(C'era una volta il West)
Italia-EE. UU.-España. 1968
Dir.: Sergio Leone
Argum.: Dario Argento, Bernardo Bertolucci y Sergio Leone
Int.: Claudia Cardinale, Henry Fonda, Jason Robards, Charles Bronson, Gabriele Ferzetti, Paolo Stoppa, Lionel Stander
El goteo sobre el semirasurado cráneo de Woody Strode y la cargante mosca en la eternamente mal afeitada cara de Jack Elam, en el prólogo, son detalles disuasorios -por caricaturescos y prescindibles- ante los que no conviene claudicar. Porque el elegante y sutil movimiento con el que la cámara, desde el andén, elevando su mirada por encima del edificio, testimonia la decisión de la decepcionada Claudia Cardinale de atravesar el interior de la estación de ferrocarril y quedarse en el lejano Oeste a pesar de que su marido no ha acudido a recibirla, sitúa al espectador ante las puertas de un western monumental. Hasta que llegó su hora es a la vez un homenaje y una revisión del género, a partir de una desprejuiciada aunque respetuosa revisión de los códigos hollywoodenses, revertidos (empezando por la imagen de Henry Fonda, aquí un despiadado pistolero sin escrúpulos) para crear un universo con personalidad propia, sublimación del complejo estilo -después pésimamente imitado- perfilado paso a paso en Por un puñado de dólares, La muerte tenía un precio y El bueno, el feo y el malo, la trilogía que consolidó a un director de péplums y convirtió en estrella a un actor de series de televisión llamado Clint Eastwood.

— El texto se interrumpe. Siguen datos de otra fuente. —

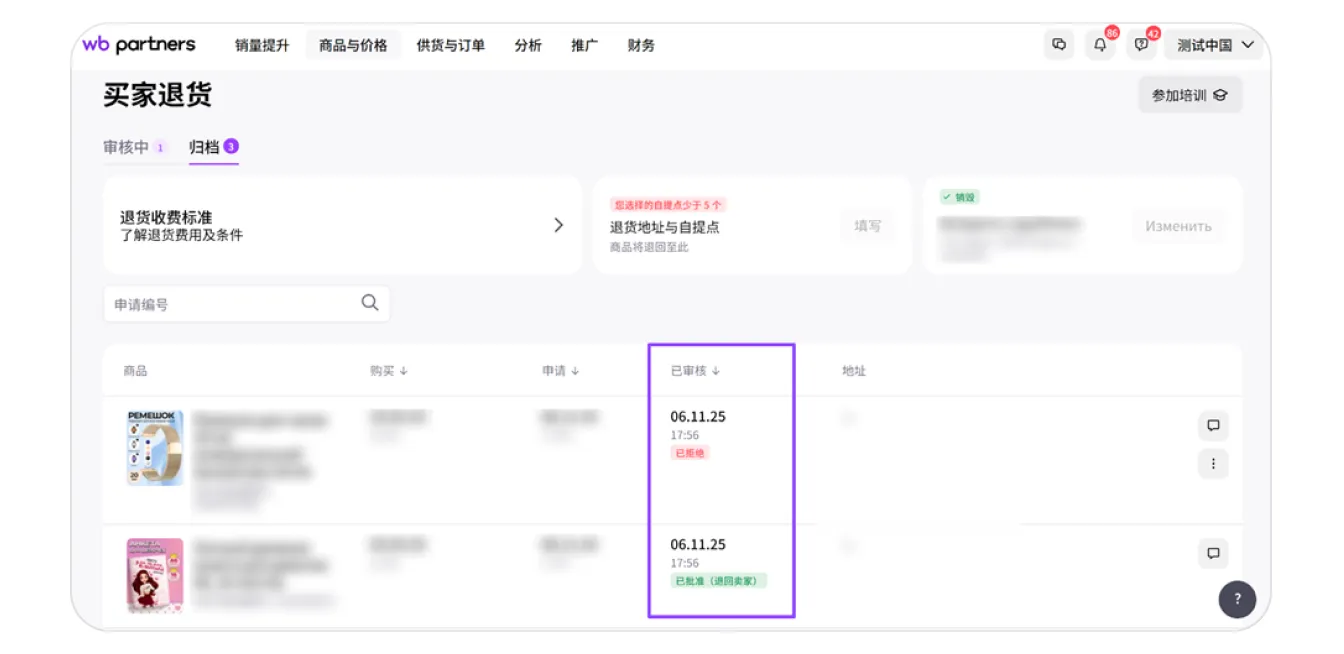Open the chat messages icon in header
Image resolution: width=1344 pixels, height=654 pixels.
[x=1059, y=45]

Rodada en escenarios naturales del Monument Valley de Arizona y de las provincias de Almería y Granada, entre otras localizaciones, y con una historia de venganza como motor del argumento como solía ser habitual en el western europeo, la progresiva distancia temporal con los referentes desde los que se proyectaba facilita apreciar ahora toda la grandeza y modernidad de esta obra maestra de puesta en escena compleja y admirable, memorables interpretaciones (Charles Bronson se defiende en los peligrosos primerísimos planos característicos de Leone como el mejor) y ejemplar manejo de la inspirada música de Ennio Morricone (con un leitmotif distinto para cada personaje). Como un aliciente más, la película permite la diversión cinéfila de jugar a entrever en el personaje de Jason Robards al mismo bandido que en un capítulo posterior de su biografía, y bajo el peckinpahiano nombre de Cable Hogue, sería abandonado por sus compinches en el desierto antes de que la suerte acabara finalmente sonriéndole en forma de manantial de agua y la grata compañía de la redimida prostituta encarnada por la rubia Stella Stevens.